§ Exercise data
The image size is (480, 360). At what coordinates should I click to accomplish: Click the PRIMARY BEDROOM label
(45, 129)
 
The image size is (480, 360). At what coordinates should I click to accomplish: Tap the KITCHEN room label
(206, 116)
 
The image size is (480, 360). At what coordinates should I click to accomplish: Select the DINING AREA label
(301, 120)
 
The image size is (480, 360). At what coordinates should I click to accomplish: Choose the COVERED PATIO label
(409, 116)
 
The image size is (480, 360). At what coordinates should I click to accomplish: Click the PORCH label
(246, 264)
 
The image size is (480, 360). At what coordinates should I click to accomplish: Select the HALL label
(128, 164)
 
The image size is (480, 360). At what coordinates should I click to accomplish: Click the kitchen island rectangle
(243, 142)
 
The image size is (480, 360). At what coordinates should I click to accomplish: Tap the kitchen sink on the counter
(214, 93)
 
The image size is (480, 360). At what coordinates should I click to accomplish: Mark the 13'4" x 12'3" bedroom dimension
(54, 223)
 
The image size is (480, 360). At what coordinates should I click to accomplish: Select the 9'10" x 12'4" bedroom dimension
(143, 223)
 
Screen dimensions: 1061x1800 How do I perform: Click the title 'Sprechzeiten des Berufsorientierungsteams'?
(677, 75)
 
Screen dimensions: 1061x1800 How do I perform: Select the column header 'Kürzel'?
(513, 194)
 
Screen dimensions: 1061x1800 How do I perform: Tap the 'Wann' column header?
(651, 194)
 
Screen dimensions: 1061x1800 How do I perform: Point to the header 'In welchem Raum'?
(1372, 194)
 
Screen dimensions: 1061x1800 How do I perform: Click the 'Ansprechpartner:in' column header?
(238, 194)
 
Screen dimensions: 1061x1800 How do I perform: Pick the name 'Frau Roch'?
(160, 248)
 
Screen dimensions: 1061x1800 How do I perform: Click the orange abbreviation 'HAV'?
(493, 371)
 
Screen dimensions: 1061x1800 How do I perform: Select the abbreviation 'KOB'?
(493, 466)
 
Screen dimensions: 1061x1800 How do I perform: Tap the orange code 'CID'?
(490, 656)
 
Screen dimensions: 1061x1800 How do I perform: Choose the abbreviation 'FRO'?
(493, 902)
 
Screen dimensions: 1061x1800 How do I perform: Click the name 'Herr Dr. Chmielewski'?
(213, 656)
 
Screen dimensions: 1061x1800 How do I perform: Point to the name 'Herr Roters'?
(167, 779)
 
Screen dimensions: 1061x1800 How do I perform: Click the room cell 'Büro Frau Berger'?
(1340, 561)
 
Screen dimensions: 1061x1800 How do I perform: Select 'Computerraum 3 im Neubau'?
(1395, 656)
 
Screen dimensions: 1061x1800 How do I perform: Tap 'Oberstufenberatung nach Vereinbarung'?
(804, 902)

§ Task directions
Turn every nonblank line of the rows above into a two-column Markdown table, with the columns No. and Line. Number the lines consecutively and skip the blank lines.

§ Written response
| No. | Line |
|---|---|
| 1 | The image size is (480, 360). At what coordinates should I click to accomplish: Click the PRIMARY BEDROOM label |
| 2 | (45, 129) |
| 3 | The image size is (480, 360). At what coordinates should I click to accomplish: Tap the KITCHEN room label |
| 4 | (206, 116) |
| 5 | The image size is (480, 360). At what coordinates should I click to accomplish: Select the DINING AREA label |
| 6 | (301, 120) |
| 7 | The image size is (480, 360). At what coordinates should I click to accomplish: Choose the COVERED PATIO label |
| 8 | (409, 116) |
| 9 | The image size is (480, 360). At what coordinates should I click to accomplish: Click the PORCH label |
| 10 | (246, 264) |
| 11 | The image size is (480, 360). At what coordinates should I click to accomplish: Select the HALL label |
| 12 | (128, 164) |
| 13 | The image size is (480, 360). At what coordinates should I click to accomplish: Click the kitchen island rectangle |
| 14 | (243, 142) |
| 15 | The image size is (480, 360). At what coordinates should I click to accomplish: Tap the kitchen sink on the counter |
| 16 | (214, 93) |
| 17 | The image size is (480, 360). At what coordinates should I click to accomplish: Mark the 13'4" x 12'3" bedroom dimension |
| 18 | (54, 223) |
| 19 | The image size is (480, 360). At what coordinates should I click to accomplish: Select the 9'10" x 12'4" bedroom dimension |
| 20 | (143, 223) |
| 21 | Screen dimensions: 1061x1800 How do I perform: Click the title 'Sprechzeiten des Berufsorientierungsteams'? |
| 22 | (677, 75) |
| 23 | Screen dimensions: 1061x1800 How do I perform: Select the column header 'Kürzel'? |
| 24 | (513, 194) |
| 25 | Screen dimensions: 1061x1800 How do I perform: Tap the 'Wann' column header? |
| 26 | (651, 194) |
| 27 | Screen dimensions: 1061x1800 How do I perform: Point to the header 'In welchem Raum'? |
| 28 | (1372, 194) |
| 29 | Screen dimensions: 1061x1800 How do I perform: Click the 'Ansprechpartner:in' column header? |
| 30 | (238, 194) |
| 31 | Screen dimensions: 1061x1800 How do I perform: Pick the name 'Frau Roch'? |
| 32 | (160, 248) |
| 33 | Screen dimensions: 1061x1800 How do I perform: Click the orange abbreviation 'HAV'? |
| 34 | (493, 371) |
| 35 | Screen dimensions: 1061x1800 How do I perform: Select the abbreviation 'KOB'? |
| 36 | (493, 466) |
| 37 | Screen dimensions: 1061x1800 How do I perform: Tap the orange code 'CID'? |
| 38 | (490, 656) |
| 39 | Screen dimensions: 1061x1800 How do I perform: Choose the abbreviation 'FRO'? |
| 40 | (493, 902) |
| 41 | Screen dimensions: 1061x1800 How do I perform: Click the name 'Herr Dr. Chmielewski'? |
| 42 | (213, 656) |
| 43 | Screen dimensions: 1061x1800 How do I perform: Point to the name 'Herr Roters'? |
| 44 | (167, 779) |
| 45 | Screen dimensions: 1061x1800 How do I perform: Click the room cell 'Büro Frau Berger'? |
| 46 | (1340, 561) |
| 47 | Screen dimensions: 1061x1800 How do I perform: Select 'Computerraum 3 im Neubau'? |
| 48 | (1395, 656) |
| 49 | Screen dimensions: 1061x1800 How do I perform: Tap 'Oberstufenberatung nach Vereinbarung'? |
| 50 | (804, 902) |